Paddy miraba y asentía con la cabeza, fingiendo escuchar.
– Estás muy callada hoy.
Ella respondió con un gruñido. Tenía miedo de hablar. El pánico le inflamaba el fondo de la garganta y la ahogaba. Si hablaba, podía sencillamente denunciarse.
– Y pareces hecha polvo.
– Déjame en paz.
Pero sabía que tenía razón. La noche anterior apenas había dormido. Yació en su cama con los ojos abiertos de par en par, trazando cenefas en el techo mientras pensaba en Callum y lo que había dicho. Yació despierta mirándolo desde todos los ángulos posibles, lo malinterpretaba voluntariamente e intentaba hacerlo sonar cómodamente. A las tres y media, se reconoció finalmente que Callum le estaba diciendo que Naismith era inocente.
– Bueno -dijo Terry animado-; Tracy Dempsie, ¿hay algo más de lo que quieras advertirme de ella?
– La moqueta de la entrada es horrenda.
Él asintió, muy serio, con la cabeza.
– Gracias por decírmelo; no me habría gustado nada que me pillara desprevenido.
Paddy sonrió ante la inesperada respuesta. Terry era siempre ligeramente más agudo de lo que ella esperaba que fuera. Miró hacia él y le vio la barriguita temblando bajo la camiseta al poner el pie en el peldaño.
– Te veo -musitó él.
Levantó los ojos y se lo encontró mirando al suelo.
– ¿Qué ves?
– A ti, mirándome con ojos encantadores.
Ella sonrió y se dio cuenta de que se le llenaban los ojos de emoción. Le habría resultado más fácil de soportar si no fuera tan cariñoso.
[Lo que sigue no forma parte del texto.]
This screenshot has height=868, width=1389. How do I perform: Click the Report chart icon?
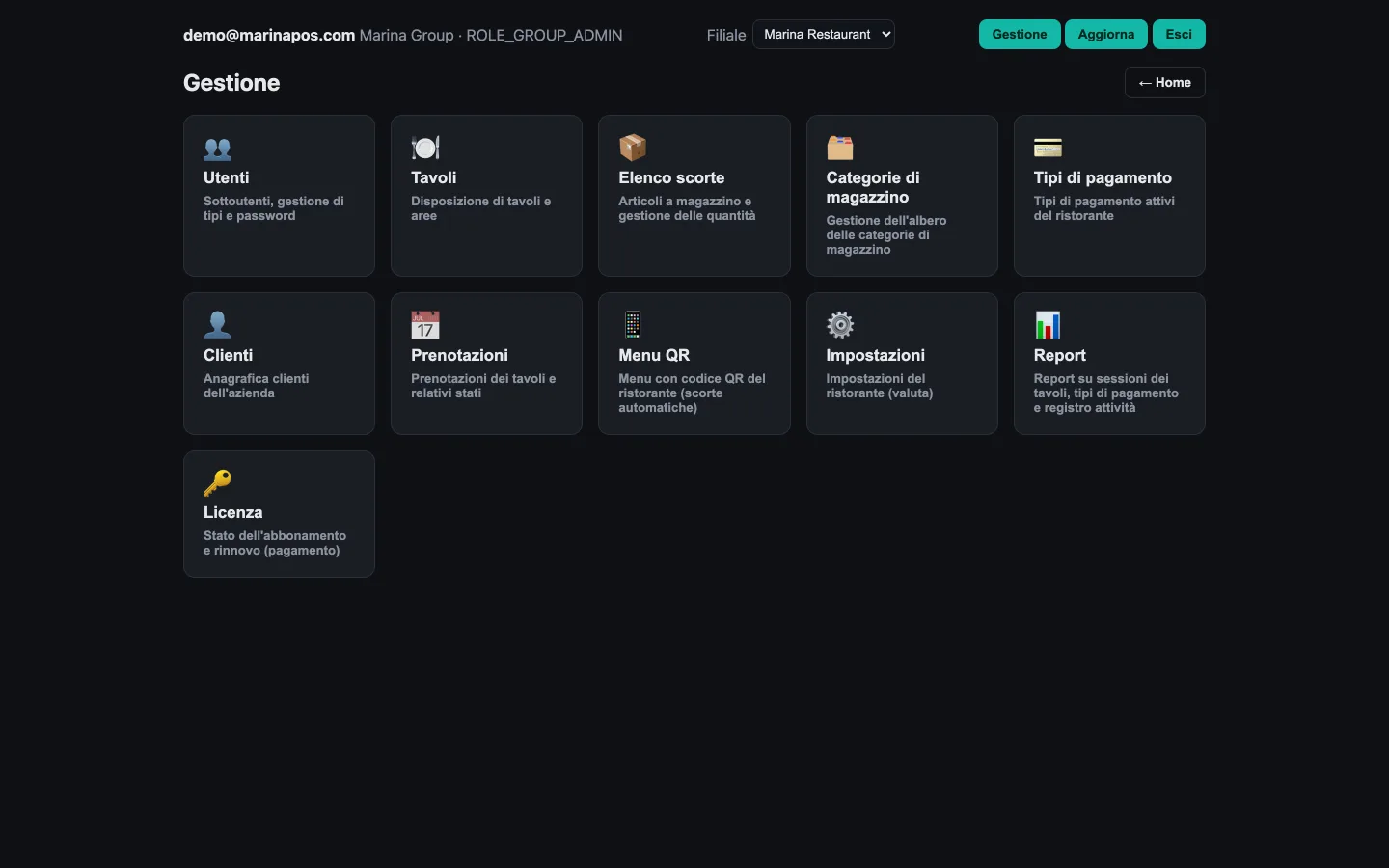pos(1048,325)

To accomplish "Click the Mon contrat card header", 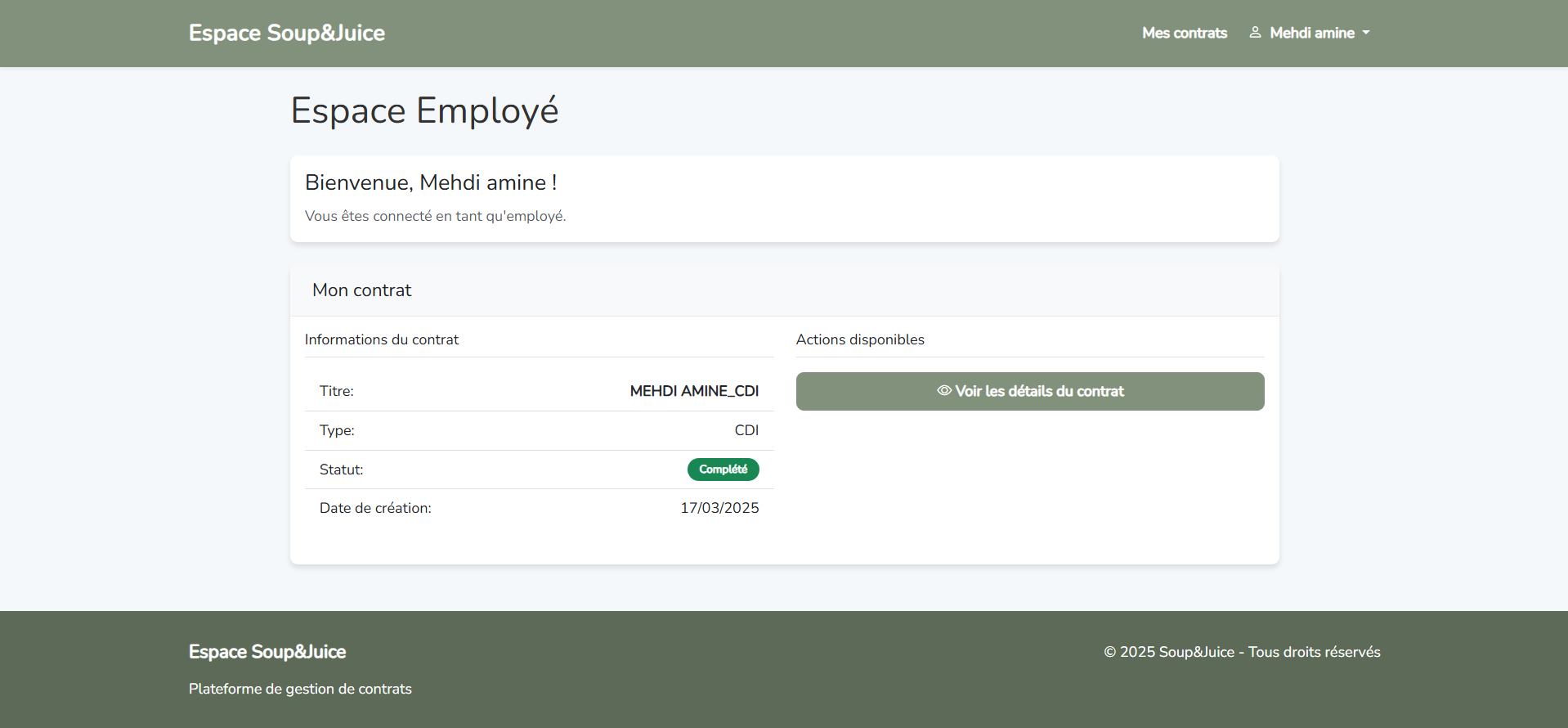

Mientras parpadeaba para esconder un asomo de culpabilidad, Paddy lo guió a través del suelo desmenuzado del aparcamiento hasta el vestíbulo del Drygate. Los dos ascensores estaban estropeados: había una pequeña nota escrita a mano con mayúsculas irregulares pegada a las puertas de los ascensores.
Subieron penosamente la triste escalera, apartando botes de cola y bolsas de plástico en un descansillo, y las páginas sueltas de una revista pornográfica, en otro. Paddy dejó que Terry fuera delante para no exponerse a que le mirara el gordo trasero.
Al llegar al piso de Tracy, la fuerza de succión del viento presionaba tanto la puerta que Paddy tuvo que apoyarse con todo su peso para abrirla. El viento ensordecedor le alisaba el pelo y le hinchaba el abrigo. Terry se aferraba al cuello de su gruesa cazadora de piel mientras avanzaban siguiendo la pared interior de la balconada. Paddy llamó con fuerza a la puerta de Tracy Dempsie.
Tenía la mano levantada para volver a aporrearla cuando Tracy la abrió. Se había tomado una pastilla o dos de más, y llevaba el batín mal abrochado. Al ver a Paddy, parpadeó lentamente y le llevó el cigarrillo a los labios. La punta de ceniza caliente salió volando hacia su pelo, y llegó a chamuscarle un mechón.